Proyek Kereta Cepat Jakarta-Surabaya Utamakan Kepentingan Nasional

Dheri Agriesta    •    Selasa, 18 Oct 2016 12:38 WIB
kereta cepat
Proyek Kereta Cepat Jakarta-Surabaya Utamakan Kepentingan Nasional
Menteri Koordinator bidang Kemaritiman Luhut Binsar Panjaitan. (FOTO: MTVN/Dheri Agriesta)

Metrotvnews.com, Jakarta: Menteri Koordinator bidang Kemaritiman Luhut Binsar Panjaitan mengatakan proyek kereta cepat Jakarta-Surabaya akan diberikan kepada Jepang. Luhut menegaskan, pemerintah bisa saja menyerahkan proyek ini kepada pihak lain jika tawaran yang diberikan Jepang tak sesuai.

"Kita cari alternatif yang murah, kalau Jepang tidak bisa kasih murah kita cari yang lain," kata Luhut di Kantor BPPT, Jalan MH Thamrin, Jakarta Pusat, Selasa (18/10/2016).

Luhut menjelaskan, pembangunan kereta cepat Jakarta Surabaya memberikan dampak ekonomi yang besar kepada masyarakat.

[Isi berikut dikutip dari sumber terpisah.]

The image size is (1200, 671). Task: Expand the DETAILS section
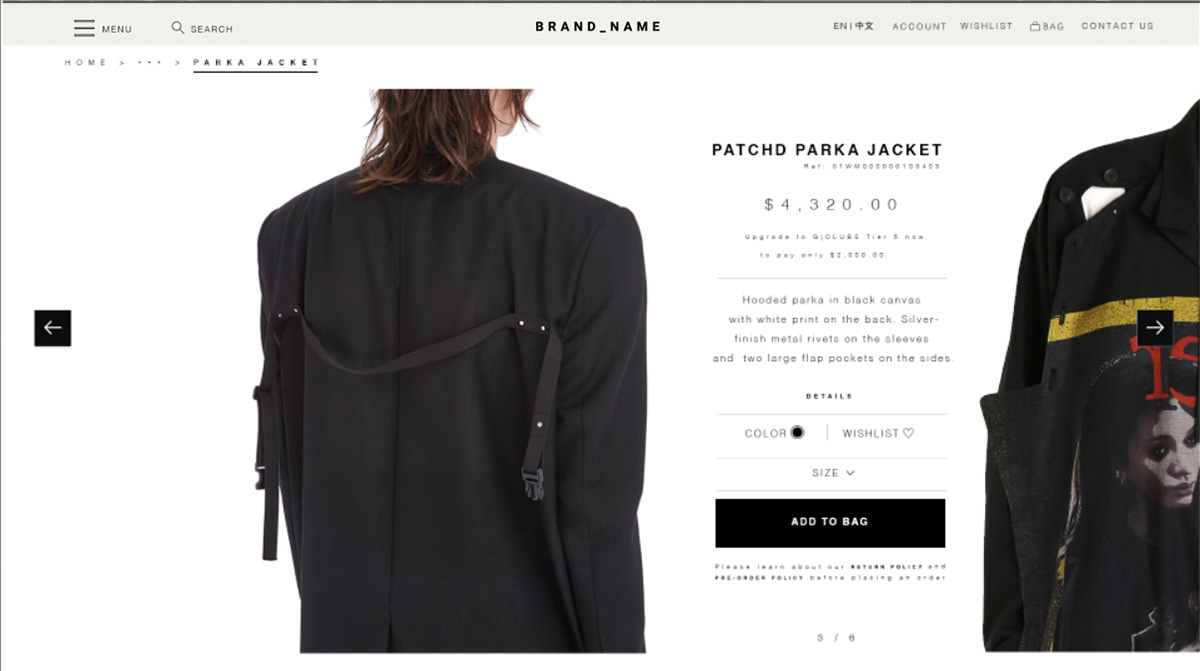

Badan Pengkajian dan Penerapan Teknologi (BPPT) akan membuat feasibility study dari proyek ini.

Luhut akan bertemu dengan pihak Jepang pada awal November. Ia berharap, dapat memberikan gambaran lebih rinci terkait proyek ini.

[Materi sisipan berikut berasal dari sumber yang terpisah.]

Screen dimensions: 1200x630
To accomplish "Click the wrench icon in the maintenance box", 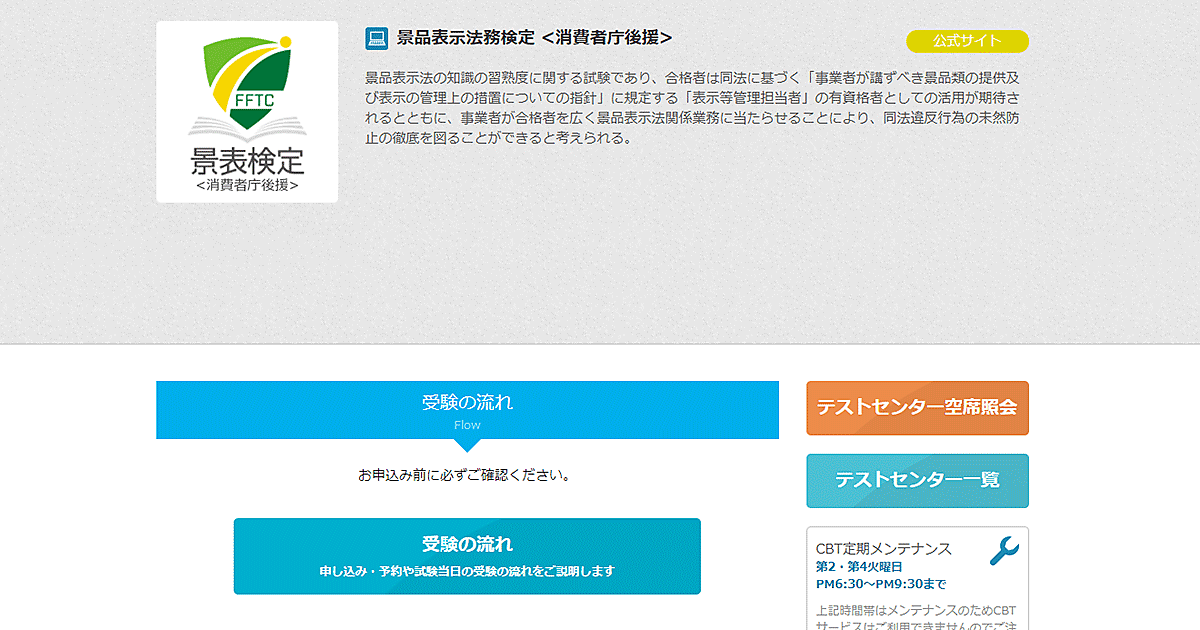I will coord(1003,551).
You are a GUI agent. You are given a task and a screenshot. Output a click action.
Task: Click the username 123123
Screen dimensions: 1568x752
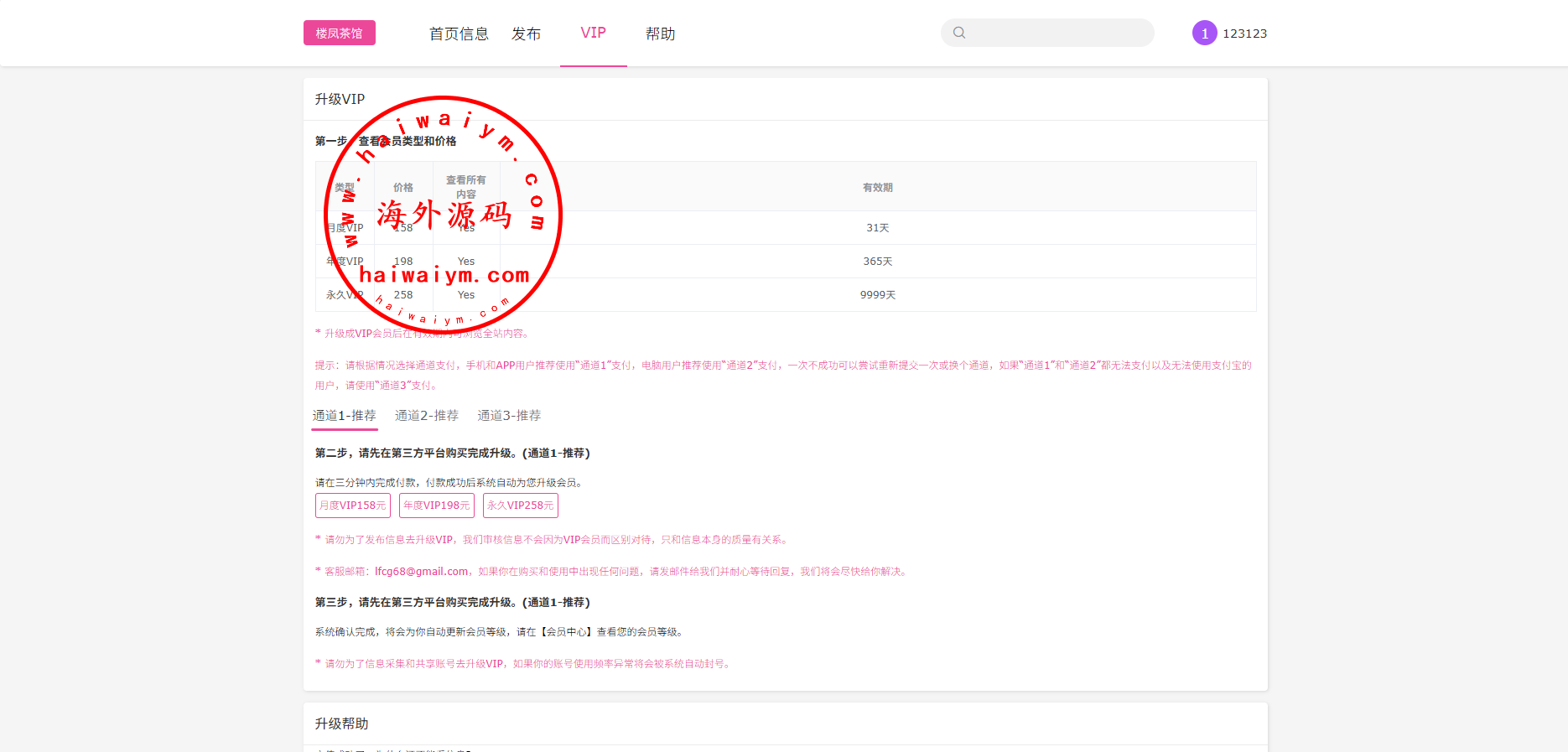[1244, 34]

Baca: Menko Luhut Ajak Jepang Bangun Kereta Cepat Jakarta-Surabaya

Kerja sama dengan Jepang berdasarkan kesepatakan antara Presiden Joko Widodo dan Perdana Menteri Jepang Shinzo Abe. Kerja sama dengan Jepang hampir terjalin dalam proyek pembangunan kereta cepat Jakarta-Bandung.

Tapi sayang, niat kerja sama kandas karena pemerintah lebih memilih konsorsium asal Tiongkok yang memberikan biaya lebih murah. Luhut menambahkan, penjajakan kerja sama proyek kereta cepat Jakarta-Surabaya ini membuat hubungan antara Indonesia dan Jepang lebih baik.




Pemerintah, kata dia, memberi peluang besar untuk Jepang. Tapi, Pemerintah akan bersikap tegas dan tak mau didikte oleh asing.

"Kita harus baik kepada semua orang, ini demi kepentingan nasional. Kita beri peluang besar kepada Jepang, kita tidak mau didikte, kita akan lihat angka yang mereka berikan," pungkas Luhut.